We see patients who are surprised by how debilitating intense shoulder pain can be. They struggle to reach for objects overhead, behind them, or to the side. They struggle with putting on clothes and getting dressed. They struggle with self-care activities like grooming and bathing. They struggle with seemingly minor household activities: cooking, cleaning, laundry, etc. They struggle to find a position they can even be comfortable in. Their shoulder pain affects how they sleep. They start to complain of shoulder pain causing neck pain, upper back pain, or pain down the arm. They cannot work out due to pain. Sometimes, even something like walking causes shoulder pain. Their activity is drastically constrained.
When symptoms are this intense for a prolonged period of time, it may seem like your world closes into one single point: your painful shoulder.
When we see these presentations, our focus is to find a pattern: what is the primary problem that ties all these symptoms together?
The shoulder is the most mobile joint in the human body. It is virtually impossible to use your arm without using your shoulder. Even at rest, the muscles around your shoulder still work to support your arm.
The demands placed on your shoulder are extraordinary. The shoulder is controlled primarily by the rotator cuff: a group of 4 small muscles. These small muscles are responsible for controlling the entire weight of your arm. They are active any time you move your arm. The rotator cuff must work efficiently and coordinately countless times in one day.
We often do not appreciate these facts until the shoulder becomes painful.
Basic Shoulder Exam
Every time a patient comes in for an initial session, we take them through the same basic shoulder evaluation. This includes:
- Neck and back screening
- Active motions
- Passive motions
- Strength testing
You may wonder what use this is if every test is painful.
Working through the exam
Even if every test is painful, we can still see patterns emerge which lead to a diagnosis. Part of how we do this is by ranking the tests. There are typically 1-2 tests that are the most painful. These tests in turn have specific structures that they are associated with.

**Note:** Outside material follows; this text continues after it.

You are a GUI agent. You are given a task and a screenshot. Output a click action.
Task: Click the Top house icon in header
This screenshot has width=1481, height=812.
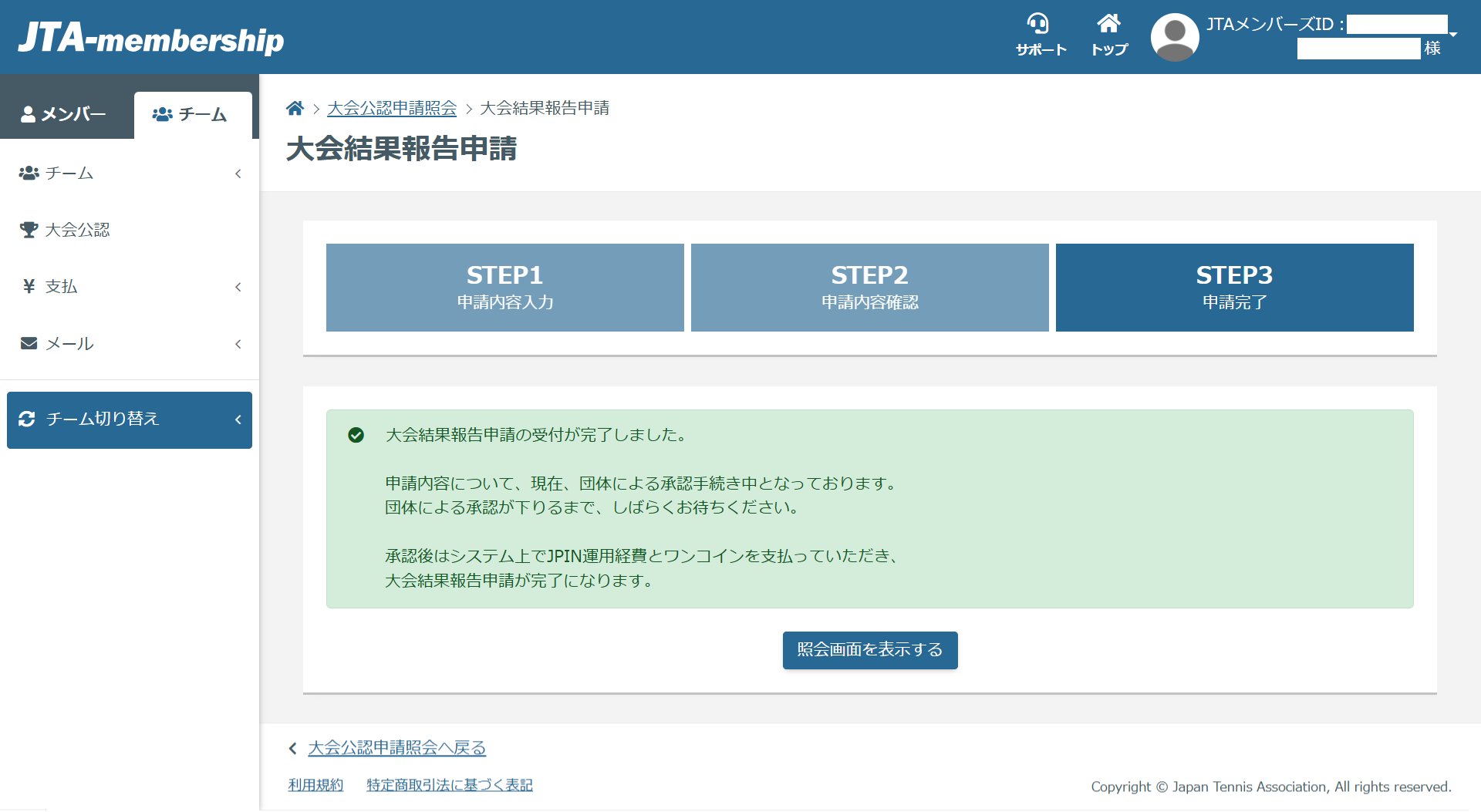tap(1108, 25)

Similar to the most painful test, key signs are extremely valuable in a challenging evaluation. A key sign is a movement or position which recreates a patient’s symptoms. Even if every movement is painful, there are typically specific positions that cause YOUR symptoms. By evaluating this, we can determine which structures are most likely to be involved.
Once we have a list of differential diagnoses from the basic exam and/or key sign, we work through them using treatments we know help for a specific diagnosis. After treatment, we recheck the most painful test or key sign. If there is an improvement, then we know we are on the right track. We will repeat this method until symptoms resolve.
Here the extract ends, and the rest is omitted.